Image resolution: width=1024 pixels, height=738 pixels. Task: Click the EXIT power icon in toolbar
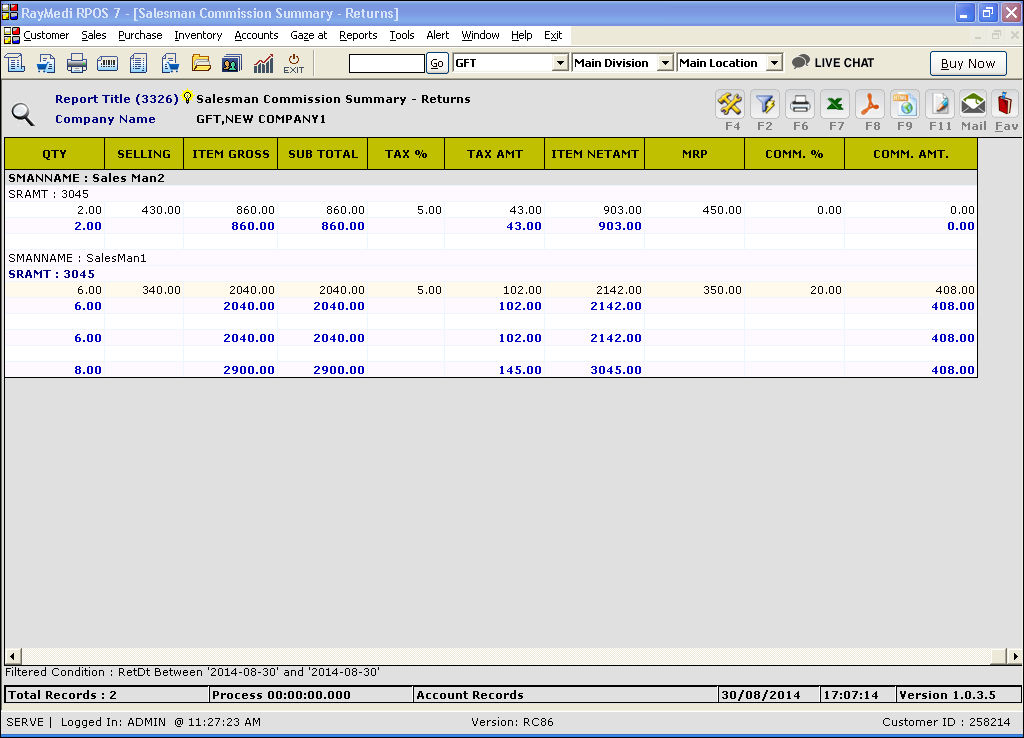click(293, 63)
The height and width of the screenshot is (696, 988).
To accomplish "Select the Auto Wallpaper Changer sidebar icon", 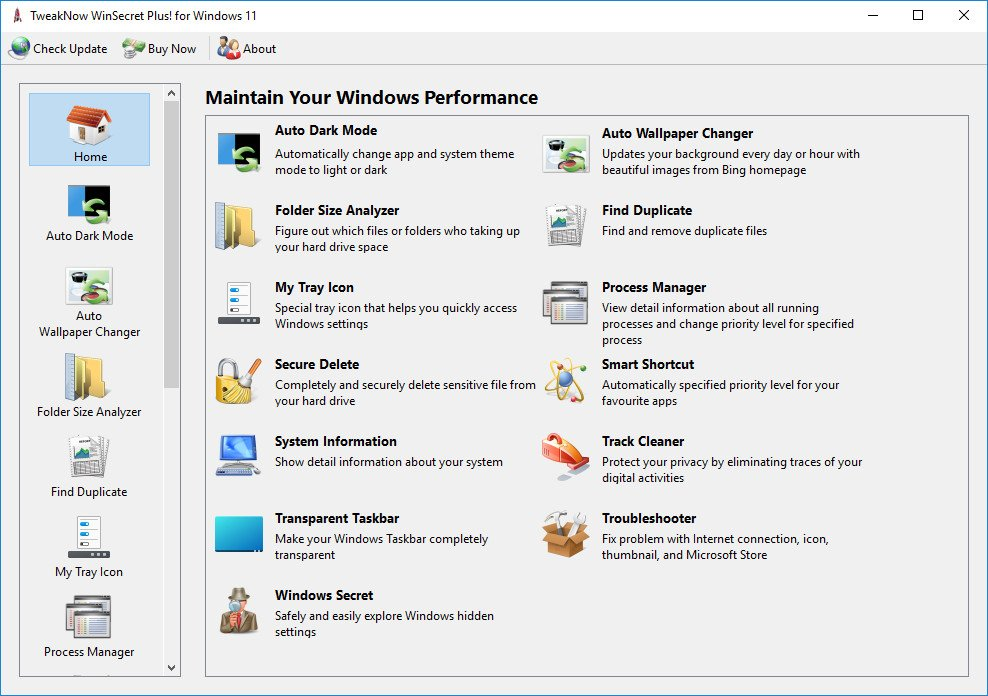I will click(88, 285).
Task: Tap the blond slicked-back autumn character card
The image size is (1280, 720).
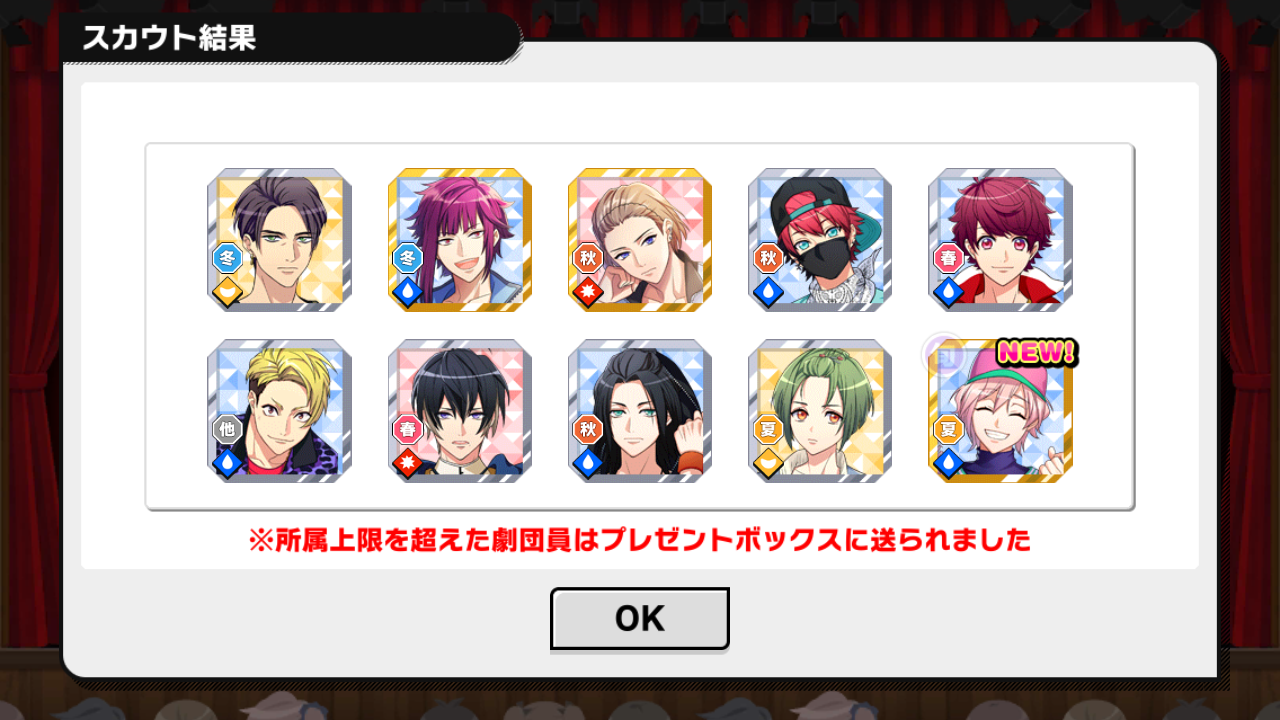Action: (640, 240)
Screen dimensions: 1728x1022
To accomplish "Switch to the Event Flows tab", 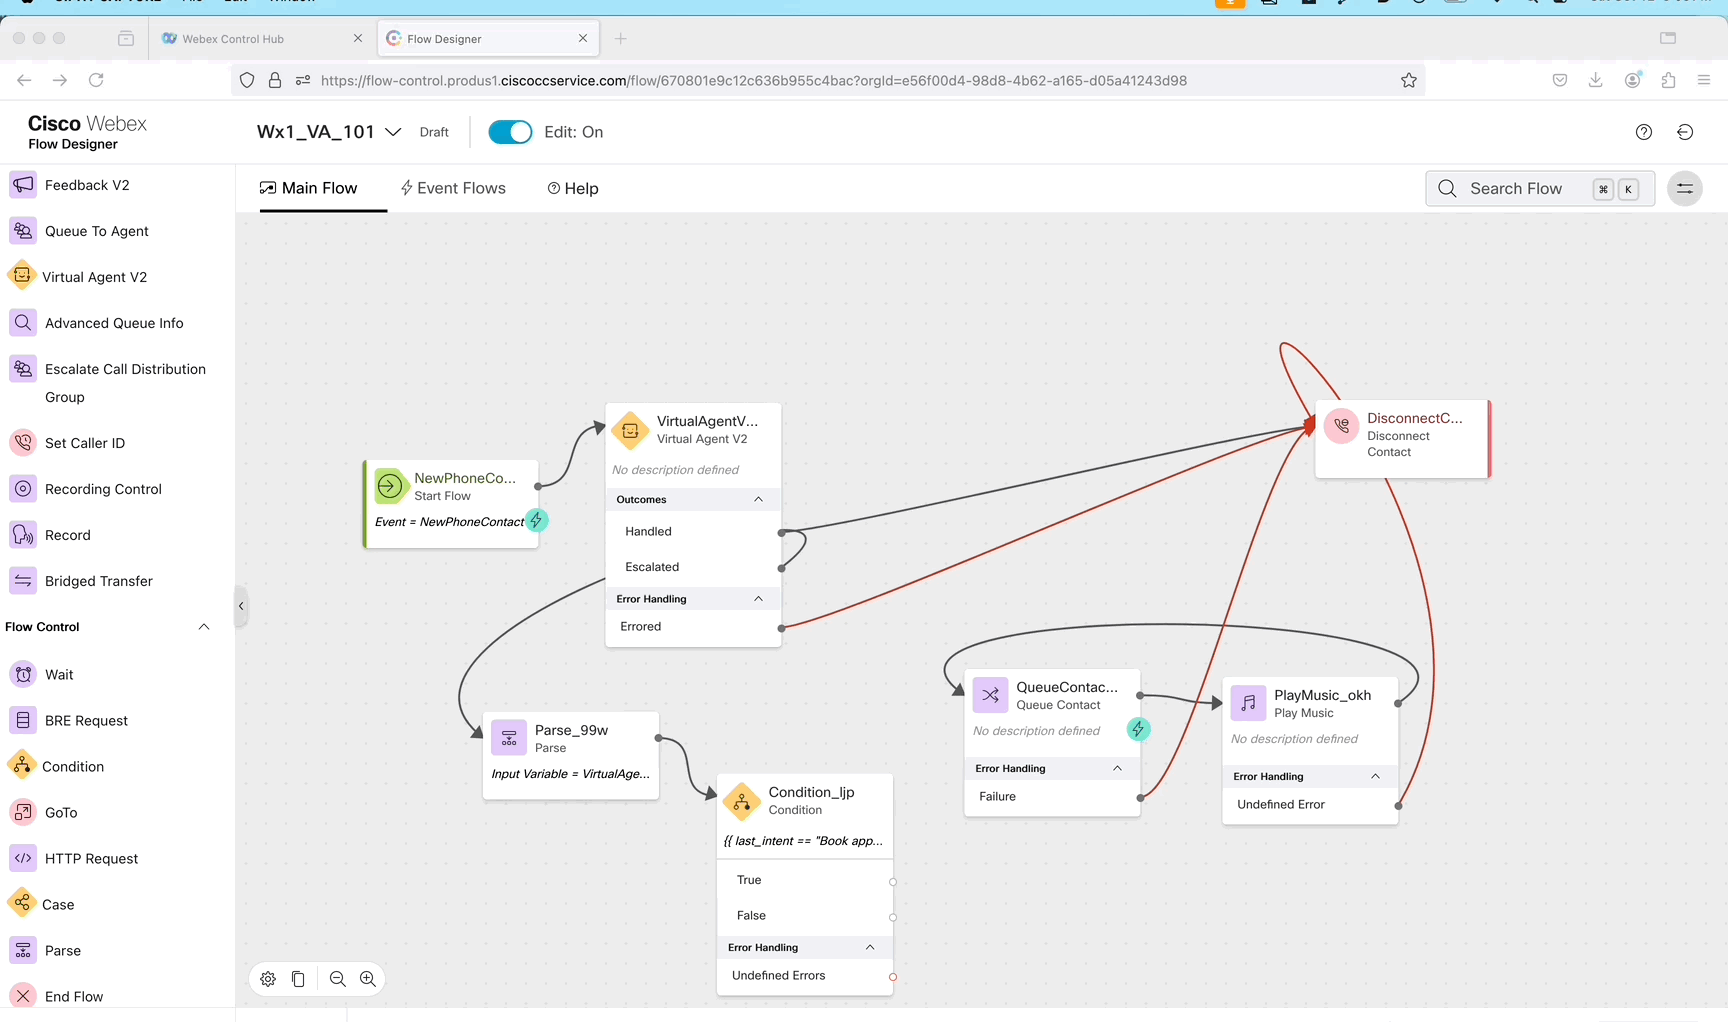I will pos(453,188).
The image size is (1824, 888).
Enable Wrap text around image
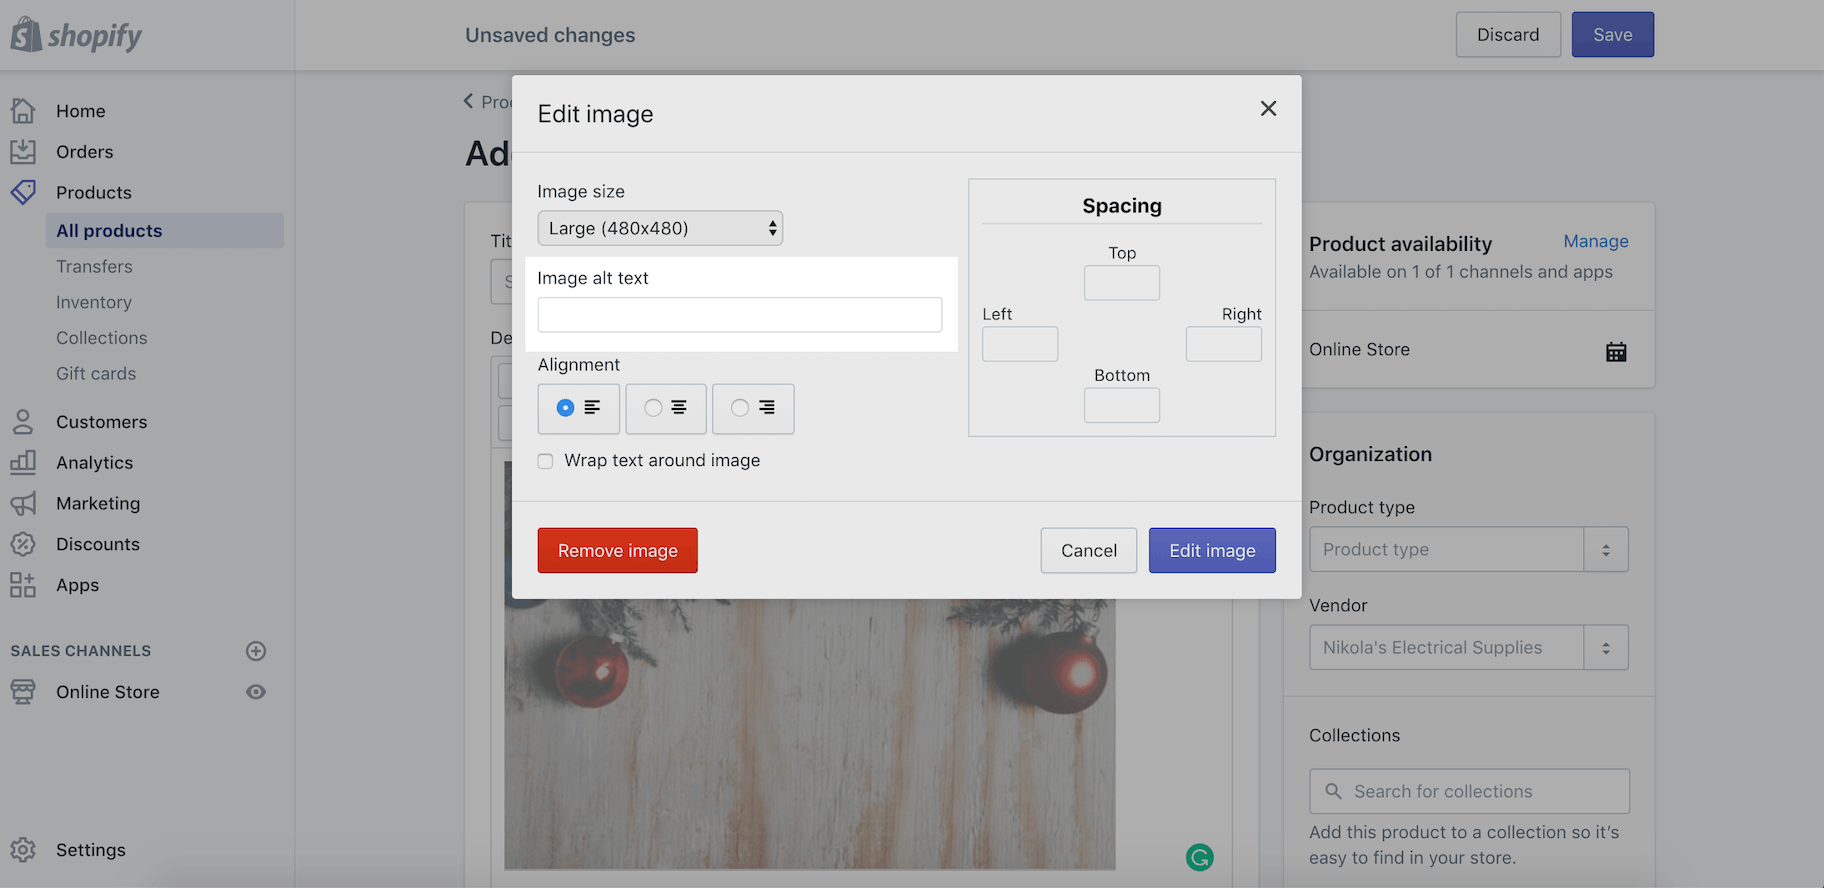545,461
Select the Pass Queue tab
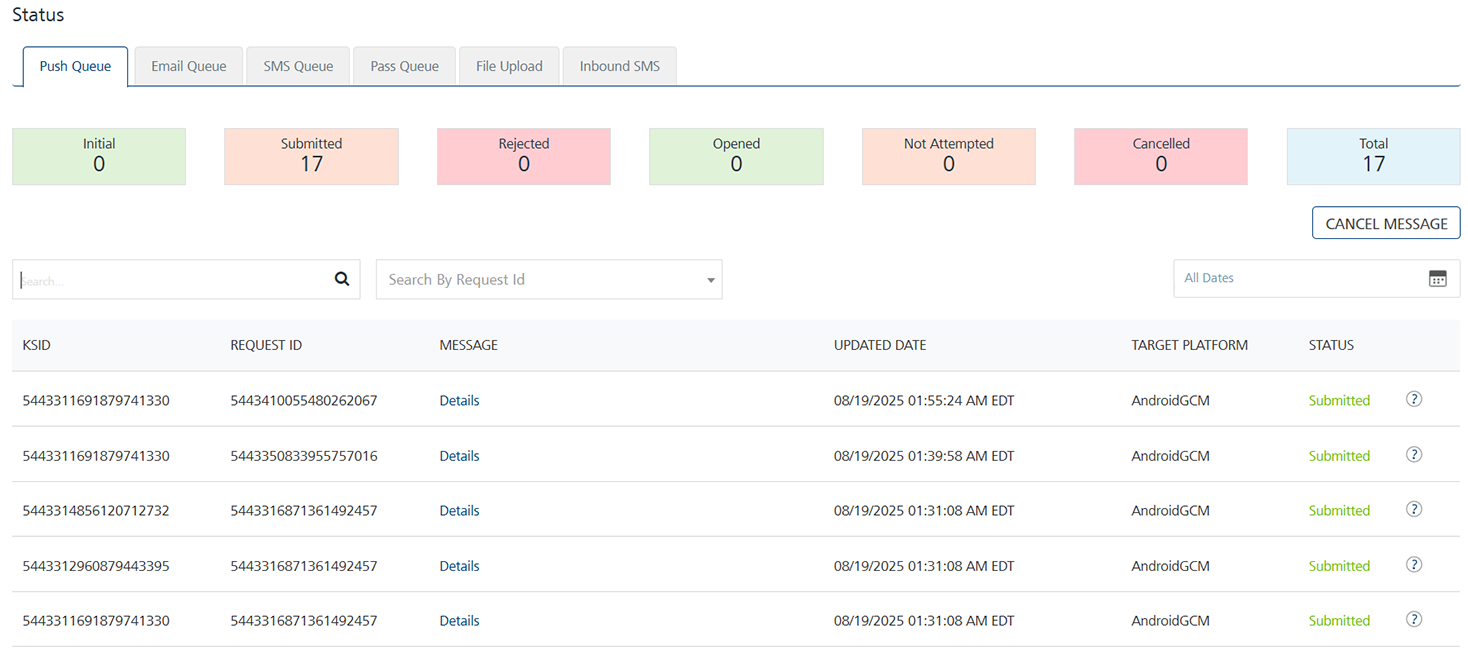This screenshot has height=650, width=1468. tap(404, 67)
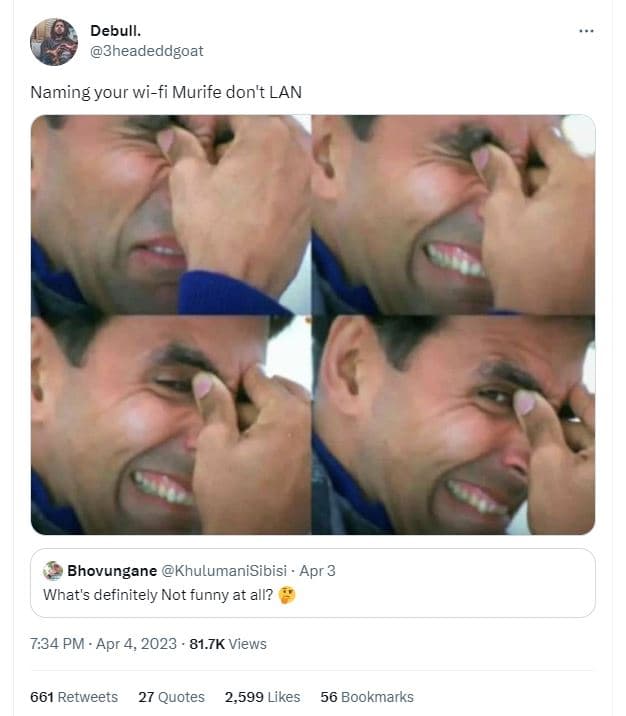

- - -

What you are asked to do: No pictures should appear in the answer, which is to be the lines from the line with "The image size is (1824, 888)." through the end of the records above, restated exactly.

Answer to this task:
The image size is (1824, 888).
Enable Wrap text around image
545,461
Select the Pass Queue tab
This screenshot has height=650, width=1468. tap(404, 67)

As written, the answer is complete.